Validité d’un plan de sauvegarde de l’emploi: pas de nullité sans texte
Seule l’absence ou l’insuffisance d’un plan de sauvegarde de l’emploi, et non l’absence de cause économique préexistante, est susceptible d’entraîner la nullité de la procédure de licenciement. Tel est le sens de l'arrêt rendu par la chambre sociale de la Cour de cassation le 3 mai 2012.
Selon l’article L. 1233-3 du code du travail, « constitue un licenciement pour motif
économique le licenciement effectué par un employeur pour un ou plusieurs
motifs non inhérents à la personne du salarié résultant d’une suppression ou
transformation d’emploi ou d’une modification, refusée par le salarié, d’un
élément essentiel du contrat de travail, consécutives notamment à des
difficultés économiques ou à des mutations technologiques ». Constitue
également un motif économique de licenciement au sens de l’article
L. 1233-3 du code du travail, la cessation d’activité ou la réorganisation
nécessaire à la sauvegarde de la compétitivité.
Dans l’hypothèse où un employeur entend procéder à plus de
neuf licenciements pour motif économique sur une même période de trente jours,
l’article L. 1233-61 du code du travail lui impose de mettre en place des
mesures à même de réduire les conséquences du licenciement, dans le cadre d’un
plan de sauvegarde de l’emploi. Les représentants du personnel de l’entreprise
doivent être consultés en application de l’article L. 1233-28 du code du
travail.
En l’espèce, le comité d’entreprise de la société Vivéo France
SAS a obtenu devant la cour d’appel de Paris, dans un arrêt rendu le
12 mai 2011, l’annulation de la procédure de licenciement collectif pour
défaut de cause économique. Se fondant non sur des références textuelles, l’arrêt
étant rendu en l’absence de tout visa, mais sur la logique qui aurait animé le
législateur dans la construction du régime juridique de la procédure de
licenciement collectif pour motif économique, la cour d’appel de Paris retient
que « le défaut de cause économique
constitue une illégalité qui vicie, en amont, la procédure de licenciement
collectif et rend sans objet, donc, nulle et de nul effet, la consultation des
représentants du personnel ». Dès lors, selon la cour d’appel de
Paris, « en présence d’une pareille
illégalité […] il entre dans les
pouvoirs du tribunal de grande instance, juge naturel des conflits collectifs
du travail, de tirer les conséquences de cette illégalité, en annulant la
procédure de consultation engagée et tous ses effets subséquents », et
notamment le plan de sauvegarde de l’emploi.

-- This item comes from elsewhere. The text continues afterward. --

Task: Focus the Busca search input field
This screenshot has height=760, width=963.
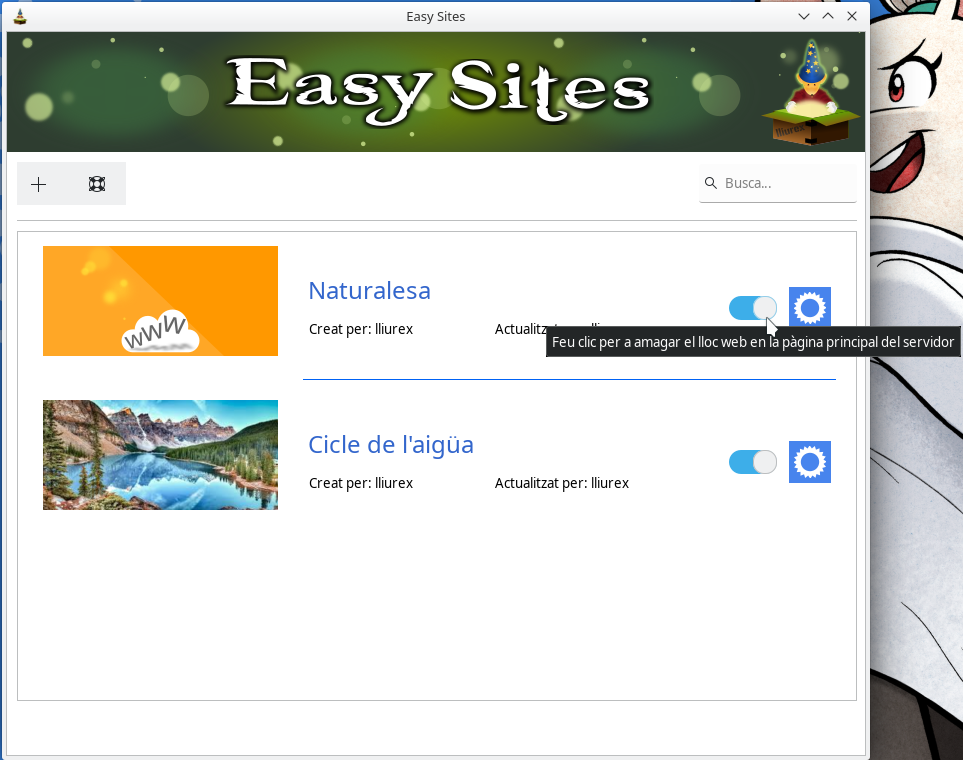Action: [787, 183]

Or, en application de l’article L. 1235-3 du code du travail, l’absence de cause économique prive le licenciement de cause réelle et sérieuse et ouvre au salarié le bénéfice d’une indemnité au moins égale à six mois de salaire. En aucun cas, la nullité n’est évoquée. La décision de la cour d’appel de Paris est rendue contra-legem.
C’est la raison pour laquelle la Cour de cassation, dans une
décision de la chambre sociale du 3 mai 2012, a censuré le raisonnement des
juges de la cour d’appel de Paris. Au visa de l’article L. 1235-10 du code
du travail, aux termes duquel « la
procédure de licenciement est nulle tant que le plan de reclassement des
salariés […] s’intégrant au plan de
sauvegarde de l’emploi n’est pas présenté par l’employeur aux représentants du
personnel », la Cour de cassation retient que « la procédure de licenciement ne peut être annulée en
considération de la cause économique de licenciement, la validité du plan étant
indépendante de la cause de licenciement ».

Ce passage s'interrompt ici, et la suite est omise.